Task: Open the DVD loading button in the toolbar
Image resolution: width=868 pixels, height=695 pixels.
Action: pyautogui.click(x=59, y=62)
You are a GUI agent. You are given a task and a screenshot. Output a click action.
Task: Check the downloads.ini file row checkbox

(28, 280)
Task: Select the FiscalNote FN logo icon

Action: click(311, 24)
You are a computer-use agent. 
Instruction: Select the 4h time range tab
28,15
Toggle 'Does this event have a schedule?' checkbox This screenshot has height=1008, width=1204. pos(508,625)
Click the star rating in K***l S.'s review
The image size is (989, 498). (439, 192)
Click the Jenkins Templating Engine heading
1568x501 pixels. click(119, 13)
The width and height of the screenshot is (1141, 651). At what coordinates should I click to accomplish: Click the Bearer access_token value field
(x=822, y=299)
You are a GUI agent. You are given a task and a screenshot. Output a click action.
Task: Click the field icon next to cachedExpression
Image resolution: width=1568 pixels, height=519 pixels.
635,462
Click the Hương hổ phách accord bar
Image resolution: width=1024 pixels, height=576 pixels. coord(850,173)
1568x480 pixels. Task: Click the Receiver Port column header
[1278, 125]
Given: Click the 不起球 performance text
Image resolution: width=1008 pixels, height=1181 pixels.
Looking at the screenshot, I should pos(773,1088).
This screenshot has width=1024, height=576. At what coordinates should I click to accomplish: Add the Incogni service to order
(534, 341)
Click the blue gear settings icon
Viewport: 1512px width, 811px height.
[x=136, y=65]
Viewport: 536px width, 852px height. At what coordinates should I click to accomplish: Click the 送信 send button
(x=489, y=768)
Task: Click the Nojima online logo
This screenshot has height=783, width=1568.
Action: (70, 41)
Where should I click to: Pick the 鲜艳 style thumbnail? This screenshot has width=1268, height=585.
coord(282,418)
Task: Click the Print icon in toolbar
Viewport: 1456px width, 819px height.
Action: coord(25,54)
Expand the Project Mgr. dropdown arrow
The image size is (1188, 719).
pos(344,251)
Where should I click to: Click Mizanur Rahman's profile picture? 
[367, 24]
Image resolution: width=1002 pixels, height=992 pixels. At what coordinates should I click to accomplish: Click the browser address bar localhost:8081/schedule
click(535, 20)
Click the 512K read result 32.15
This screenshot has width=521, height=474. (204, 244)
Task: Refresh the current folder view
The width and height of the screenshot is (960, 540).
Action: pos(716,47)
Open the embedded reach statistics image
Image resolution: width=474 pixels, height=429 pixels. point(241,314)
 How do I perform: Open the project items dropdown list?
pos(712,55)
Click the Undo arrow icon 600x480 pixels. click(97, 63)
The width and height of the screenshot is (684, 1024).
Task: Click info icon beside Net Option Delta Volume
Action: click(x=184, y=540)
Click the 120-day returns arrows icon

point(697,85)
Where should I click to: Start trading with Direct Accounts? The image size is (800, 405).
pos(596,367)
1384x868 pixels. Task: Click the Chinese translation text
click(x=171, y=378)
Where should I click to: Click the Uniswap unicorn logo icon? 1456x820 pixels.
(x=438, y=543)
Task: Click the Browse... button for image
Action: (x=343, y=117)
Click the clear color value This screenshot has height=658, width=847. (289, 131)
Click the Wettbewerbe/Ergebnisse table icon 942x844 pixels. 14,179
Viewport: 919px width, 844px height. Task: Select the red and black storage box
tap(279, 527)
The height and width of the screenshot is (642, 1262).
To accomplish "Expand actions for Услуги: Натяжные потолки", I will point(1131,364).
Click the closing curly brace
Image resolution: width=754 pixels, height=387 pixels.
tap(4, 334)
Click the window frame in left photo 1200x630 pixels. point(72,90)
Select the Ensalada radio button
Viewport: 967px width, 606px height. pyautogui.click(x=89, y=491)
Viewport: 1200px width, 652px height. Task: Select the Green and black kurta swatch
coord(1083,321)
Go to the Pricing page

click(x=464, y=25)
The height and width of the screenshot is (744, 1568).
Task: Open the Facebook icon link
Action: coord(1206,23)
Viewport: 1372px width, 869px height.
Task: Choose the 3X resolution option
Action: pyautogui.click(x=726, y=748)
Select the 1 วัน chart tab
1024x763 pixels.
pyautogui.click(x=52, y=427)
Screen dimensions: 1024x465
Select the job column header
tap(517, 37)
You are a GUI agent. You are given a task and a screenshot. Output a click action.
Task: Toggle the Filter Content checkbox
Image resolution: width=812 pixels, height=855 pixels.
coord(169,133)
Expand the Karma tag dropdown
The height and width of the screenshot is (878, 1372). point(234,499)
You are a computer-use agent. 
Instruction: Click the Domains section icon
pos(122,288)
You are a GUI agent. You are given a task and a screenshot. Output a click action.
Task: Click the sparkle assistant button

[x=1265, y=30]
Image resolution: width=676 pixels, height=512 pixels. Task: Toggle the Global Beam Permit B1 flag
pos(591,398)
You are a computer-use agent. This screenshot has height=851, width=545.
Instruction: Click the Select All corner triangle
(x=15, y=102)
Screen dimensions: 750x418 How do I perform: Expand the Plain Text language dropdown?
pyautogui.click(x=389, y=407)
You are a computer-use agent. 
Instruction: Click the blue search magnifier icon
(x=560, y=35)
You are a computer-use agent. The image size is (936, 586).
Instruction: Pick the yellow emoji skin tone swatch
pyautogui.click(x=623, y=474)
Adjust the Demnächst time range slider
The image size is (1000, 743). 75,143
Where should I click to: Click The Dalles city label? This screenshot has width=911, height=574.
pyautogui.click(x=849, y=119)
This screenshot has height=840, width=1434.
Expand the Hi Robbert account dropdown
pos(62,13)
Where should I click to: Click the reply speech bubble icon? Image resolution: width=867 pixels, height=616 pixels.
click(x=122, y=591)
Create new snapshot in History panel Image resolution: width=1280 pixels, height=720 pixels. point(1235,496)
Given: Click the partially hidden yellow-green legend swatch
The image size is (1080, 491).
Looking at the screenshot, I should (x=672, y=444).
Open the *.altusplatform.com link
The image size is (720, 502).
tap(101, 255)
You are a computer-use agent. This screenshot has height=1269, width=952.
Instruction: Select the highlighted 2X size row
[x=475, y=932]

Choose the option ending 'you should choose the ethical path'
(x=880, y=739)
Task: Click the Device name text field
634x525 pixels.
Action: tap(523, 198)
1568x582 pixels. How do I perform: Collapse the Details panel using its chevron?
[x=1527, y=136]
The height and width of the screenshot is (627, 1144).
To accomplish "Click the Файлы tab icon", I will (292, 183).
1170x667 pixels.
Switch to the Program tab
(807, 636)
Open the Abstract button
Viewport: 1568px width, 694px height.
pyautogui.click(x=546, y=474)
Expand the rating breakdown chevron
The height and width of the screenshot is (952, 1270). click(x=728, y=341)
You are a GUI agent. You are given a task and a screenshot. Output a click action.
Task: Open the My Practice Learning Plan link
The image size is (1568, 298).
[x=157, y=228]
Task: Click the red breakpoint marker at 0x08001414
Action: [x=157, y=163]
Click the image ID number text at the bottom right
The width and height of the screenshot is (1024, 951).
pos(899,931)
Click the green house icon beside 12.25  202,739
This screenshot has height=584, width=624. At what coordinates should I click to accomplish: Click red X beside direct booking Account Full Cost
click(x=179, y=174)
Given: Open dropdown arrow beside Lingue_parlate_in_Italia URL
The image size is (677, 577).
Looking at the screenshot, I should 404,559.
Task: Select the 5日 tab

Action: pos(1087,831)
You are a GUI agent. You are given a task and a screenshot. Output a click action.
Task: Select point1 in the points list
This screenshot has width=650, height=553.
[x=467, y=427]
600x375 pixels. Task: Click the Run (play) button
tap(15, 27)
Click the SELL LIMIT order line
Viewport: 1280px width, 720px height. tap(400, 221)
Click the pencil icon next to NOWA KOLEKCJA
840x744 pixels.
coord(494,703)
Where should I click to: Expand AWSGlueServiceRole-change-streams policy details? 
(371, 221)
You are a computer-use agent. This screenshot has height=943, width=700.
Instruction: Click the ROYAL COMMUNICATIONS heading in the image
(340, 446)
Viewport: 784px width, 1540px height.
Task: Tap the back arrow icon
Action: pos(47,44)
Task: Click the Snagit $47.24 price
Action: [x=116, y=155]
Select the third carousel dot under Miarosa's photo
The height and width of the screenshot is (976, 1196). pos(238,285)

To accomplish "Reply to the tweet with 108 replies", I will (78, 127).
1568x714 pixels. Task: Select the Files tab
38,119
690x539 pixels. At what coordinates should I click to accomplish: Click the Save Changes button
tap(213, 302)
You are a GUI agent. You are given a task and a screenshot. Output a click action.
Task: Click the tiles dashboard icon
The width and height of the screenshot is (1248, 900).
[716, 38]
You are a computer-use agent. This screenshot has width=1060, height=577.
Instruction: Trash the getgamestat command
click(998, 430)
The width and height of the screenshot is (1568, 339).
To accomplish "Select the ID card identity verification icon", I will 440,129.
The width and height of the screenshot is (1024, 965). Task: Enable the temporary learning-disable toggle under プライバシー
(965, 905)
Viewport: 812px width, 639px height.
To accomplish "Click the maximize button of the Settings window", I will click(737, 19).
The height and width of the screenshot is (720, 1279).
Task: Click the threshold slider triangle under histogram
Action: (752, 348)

* Work instructions
Answer with one number only: how many lines above contain the word "next".

* Response
2